» Collected data entries

____

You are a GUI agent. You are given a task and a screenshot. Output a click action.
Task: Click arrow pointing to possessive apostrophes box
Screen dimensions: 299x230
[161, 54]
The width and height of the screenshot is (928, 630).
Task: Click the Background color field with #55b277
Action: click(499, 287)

____

» TO DO
All of the data needs to be reproduced exactly, with no line missing.

» ANSWER TO THIS PROBLEM
You are a GUI agent. You are given a task and a screenshot. Output a click action.
Task: Click arrow pointing to possessive apostrophes box
Screen dimensions: 299x230
[161, 54]
The width and height of the screenshot is (928, 630).
Task: Click the Background color field with #55b277
Action: click(499, 287)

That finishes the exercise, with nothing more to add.